◆ **WORK TO BE COMPLETED**
Quote every row from the line containing "Open the Tools" down to the line containing "Action: point(1013,742)", with both of those lines included. Leave out all other rows.

◆ **TASK INPUT**
....................

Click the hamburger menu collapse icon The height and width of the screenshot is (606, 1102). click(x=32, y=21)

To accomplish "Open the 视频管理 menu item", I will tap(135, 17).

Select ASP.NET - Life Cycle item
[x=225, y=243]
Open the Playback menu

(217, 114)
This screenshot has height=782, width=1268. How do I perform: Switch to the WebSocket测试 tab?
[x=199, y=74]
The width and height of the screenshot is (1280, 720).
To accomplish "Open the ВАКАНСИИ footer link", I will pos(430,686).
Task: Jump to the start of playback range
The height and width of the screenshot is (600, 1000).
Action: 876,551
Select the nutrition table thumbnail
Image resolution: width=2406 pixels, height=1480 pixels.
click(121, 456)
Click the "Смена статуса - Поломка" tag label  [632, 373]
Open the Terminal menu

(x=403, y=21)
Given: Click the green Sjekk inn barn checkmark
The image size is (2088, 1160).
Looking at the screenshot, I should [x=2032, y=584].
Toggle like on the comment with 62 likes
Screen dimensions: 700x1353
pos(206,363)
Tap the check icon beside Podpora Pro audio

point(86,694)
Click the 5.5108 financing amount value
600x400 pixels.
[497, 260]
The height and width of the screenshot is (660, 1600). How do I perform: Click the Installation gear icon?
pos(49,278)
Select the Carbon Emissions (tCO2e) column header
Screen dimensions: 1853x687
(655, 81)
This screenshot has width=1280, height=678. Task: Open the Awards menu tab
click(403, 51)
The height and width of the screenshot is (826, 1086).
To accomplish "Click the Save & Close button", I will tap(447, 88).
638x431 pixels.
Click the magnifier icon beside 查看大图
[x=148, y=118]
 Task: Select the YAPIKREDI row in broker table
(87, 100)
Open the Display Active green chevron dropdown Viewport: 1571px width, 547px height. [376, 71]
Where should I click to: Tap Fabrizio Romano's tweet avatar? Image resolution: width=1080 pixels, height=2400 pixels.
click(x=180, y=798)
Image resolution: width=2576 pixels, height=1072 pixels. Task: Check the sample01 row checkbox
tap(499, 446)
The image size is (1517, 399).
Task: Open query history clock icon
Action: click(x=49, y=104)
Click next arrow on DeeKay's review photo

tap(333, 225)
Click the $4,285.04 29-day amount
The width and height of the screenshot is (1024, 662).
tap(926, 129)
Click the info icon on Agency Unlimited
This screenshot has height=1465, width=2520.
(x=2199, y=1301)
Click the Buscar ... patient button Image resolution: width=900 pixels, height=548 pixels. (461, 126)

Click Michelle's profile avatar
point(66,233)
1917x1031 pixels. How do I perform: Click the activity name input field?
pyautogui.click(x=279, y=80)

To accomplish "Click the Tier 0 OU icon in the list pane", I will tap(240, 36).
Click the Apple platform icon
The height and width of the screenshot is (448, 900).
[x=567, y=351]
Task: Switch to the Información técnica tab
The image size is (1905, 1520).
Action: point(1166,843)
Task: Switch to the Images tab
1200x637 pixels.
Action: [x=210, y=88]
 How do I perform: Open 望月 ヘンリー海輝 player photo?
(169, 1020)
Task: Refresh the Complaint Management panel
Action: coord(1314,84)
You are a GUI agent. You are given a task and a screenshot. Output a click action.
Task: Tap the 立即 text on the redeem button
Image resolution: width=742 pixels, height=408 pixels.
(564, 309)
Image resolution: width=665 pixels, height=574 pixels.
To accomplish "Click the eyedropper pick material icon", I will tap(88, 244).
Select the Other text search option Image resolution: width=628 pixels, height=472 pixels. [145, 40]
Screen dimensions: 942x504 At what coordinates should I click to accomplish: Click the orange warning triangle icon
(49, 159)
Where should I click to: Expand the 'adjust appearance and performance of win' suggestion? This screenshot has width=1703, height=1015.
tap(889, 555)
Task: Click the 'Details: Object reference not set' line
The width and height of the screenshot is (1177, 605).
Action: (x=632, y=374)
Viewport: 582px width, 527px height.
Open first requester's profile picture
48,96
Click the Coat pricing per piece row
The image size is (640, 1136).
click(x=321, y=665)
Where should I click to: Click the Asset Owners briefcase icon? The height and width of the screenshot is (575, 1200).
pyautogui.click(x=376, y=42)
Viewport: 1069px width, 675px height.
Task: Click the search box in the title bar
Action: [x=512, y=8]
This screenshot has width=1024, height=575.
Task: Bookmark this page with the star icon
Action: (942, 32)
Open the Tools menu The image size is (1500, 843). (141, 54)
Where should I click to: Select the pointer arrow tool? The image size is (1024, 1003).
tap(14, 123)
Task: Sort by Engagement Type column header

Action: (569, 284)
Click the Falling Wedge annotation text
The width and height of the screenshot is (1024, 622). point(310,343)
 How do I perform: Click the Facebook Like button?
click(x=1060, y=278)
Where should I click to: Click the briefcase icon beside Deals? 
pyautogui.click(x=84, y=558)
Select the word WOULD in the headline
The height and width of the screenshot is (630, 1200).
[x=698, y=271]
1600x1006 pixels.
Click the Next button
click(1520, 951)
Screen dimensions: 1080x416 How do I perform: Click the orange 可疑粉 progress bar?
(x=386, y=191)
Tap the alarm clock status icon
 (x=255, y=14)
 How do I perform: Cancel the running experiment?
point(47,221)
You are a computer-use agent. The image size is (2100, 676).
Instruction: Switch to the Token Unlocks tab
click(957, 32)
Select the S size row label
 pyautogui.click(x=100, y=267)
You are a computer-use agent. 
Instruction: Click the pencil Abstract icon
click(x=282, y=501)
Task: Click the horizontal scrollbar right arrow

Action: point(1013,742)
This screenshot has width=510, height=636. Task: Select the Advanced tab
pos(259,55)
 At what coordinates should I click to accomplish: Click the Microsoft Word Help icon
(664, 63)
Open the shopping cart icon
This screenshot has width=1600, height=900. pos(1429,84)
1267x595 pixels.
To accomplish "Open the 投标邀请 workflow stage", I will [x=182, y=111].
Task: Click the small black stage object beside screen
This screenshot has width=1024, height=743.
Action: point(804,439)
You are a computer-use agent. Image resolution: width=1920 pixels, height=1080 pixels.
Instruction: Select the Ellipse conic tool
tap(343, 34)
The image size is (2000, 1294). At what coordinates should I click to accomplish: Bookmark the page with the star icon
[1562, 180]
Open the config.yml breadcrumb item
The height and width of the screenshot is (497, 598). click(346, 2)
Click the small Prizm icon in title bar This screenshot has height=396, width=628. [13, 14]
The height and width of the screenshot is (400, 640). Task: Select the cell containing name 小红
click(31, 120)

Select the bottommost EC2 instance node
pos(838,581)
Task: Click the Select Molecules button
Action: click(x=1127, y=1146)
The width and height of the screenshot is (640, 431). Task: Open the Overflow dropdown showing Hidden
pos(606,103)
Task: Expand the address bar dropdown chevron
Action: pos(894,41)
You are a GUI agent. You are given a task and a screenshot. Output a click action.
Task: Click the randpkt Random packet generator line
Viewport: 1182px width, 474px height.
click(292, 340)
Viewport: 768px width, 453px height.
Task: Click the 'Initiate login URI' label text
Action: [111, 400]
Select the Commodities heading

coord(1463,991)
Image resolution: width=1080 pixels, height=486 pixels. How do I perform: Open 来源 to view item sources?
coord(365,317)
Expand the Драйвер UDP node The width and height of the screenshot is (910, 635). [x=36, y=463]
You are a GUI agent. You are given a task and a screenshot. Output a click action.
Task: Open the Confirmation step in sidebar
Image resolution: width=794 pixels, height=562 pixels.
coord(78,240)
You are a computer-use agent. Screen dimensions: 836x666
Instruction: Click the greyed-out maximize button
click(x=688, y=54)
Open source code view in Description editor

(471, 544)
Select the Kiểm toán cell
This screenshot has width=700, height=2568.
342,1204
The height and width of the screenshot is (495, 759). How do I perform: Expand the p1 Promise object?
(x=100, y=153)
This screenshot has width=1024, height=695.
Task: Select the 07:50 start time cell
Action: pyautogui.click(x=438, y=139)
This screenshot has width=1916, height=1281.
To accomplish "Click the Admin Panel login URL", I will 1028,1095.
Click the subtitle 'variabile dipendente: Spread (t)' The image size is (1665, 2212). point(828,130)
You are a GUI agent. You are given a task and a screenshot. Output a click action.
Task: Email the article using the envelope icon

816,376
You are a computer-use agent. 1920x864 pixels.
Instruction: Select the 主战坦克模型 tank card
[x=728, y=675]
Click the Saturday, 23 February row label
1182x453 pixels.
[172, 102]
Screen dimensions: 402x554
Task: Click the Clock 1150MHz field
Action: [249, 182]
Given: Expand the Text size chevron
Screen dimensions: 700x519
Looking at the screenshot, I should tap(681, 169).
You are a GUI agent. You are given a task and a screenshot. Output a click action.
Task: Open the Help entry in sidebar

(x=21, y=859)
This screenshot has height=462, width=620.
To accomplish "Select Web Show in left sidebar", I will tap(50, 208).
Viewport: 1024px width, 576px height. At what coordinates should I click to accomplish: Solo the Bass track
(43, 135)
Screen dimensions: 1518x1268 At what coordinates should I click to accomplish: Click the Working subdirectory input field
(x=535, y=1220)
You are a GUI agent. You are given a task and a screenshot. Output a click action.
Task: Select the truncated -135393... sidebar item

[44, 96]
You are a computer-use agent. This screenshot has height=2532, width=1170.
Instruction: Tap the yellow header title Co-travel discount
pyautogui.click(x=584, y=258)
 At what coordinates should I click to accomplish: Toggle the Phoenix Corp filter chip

....................

◆ **REPLY TO THE EXERCISE**
Open the Tools menu The image size is (1500, 843). (141, 54)
Where should I click to: Select the pointer arrow tool? The image size is (1024, 1003).
tap(14, 123)
Task: Sort by Engagement Type column header

Action: (569, 284)
Click the Falling Wedge annotation text
The width and height of the screenshot is (1024, 622). point(310,343)
 How do I perform: Click the Facebook Like button?
click(x=1060, y=278)
Where should I click to: Click the briefcase icon beside Deals? 
pyautogui.click(x=84, y=558)
Select the word WOULD in the headline
The height and width of the screenshot is (630, 1200).
[x=698, y=271]
1600x1006 pixels.
Click the Next button
click(1520, 951)
Screen dimensions: 1080x416 How do I perform: Click the orange 可疑粉 progress bar?
(x=386, y=191)
Tap the alarm clock status icon
 (x=255, y=14)
 How do I perform: Cancel the running experiment?
point(47,221)
You are a computer-use agent. The image size is (2100, 676).
Instruction: Switch to the Token Unlocks tab
click(957, 32)
Select the S size row label
 pyautogui.click(x=100, y=267)
You are a computer-use agent. 
Instruction: Click the pencil Abstract icon
click(x=282, y=501)
Task: Click the horizontal scrollbar right arrow

Action: point(1013,742)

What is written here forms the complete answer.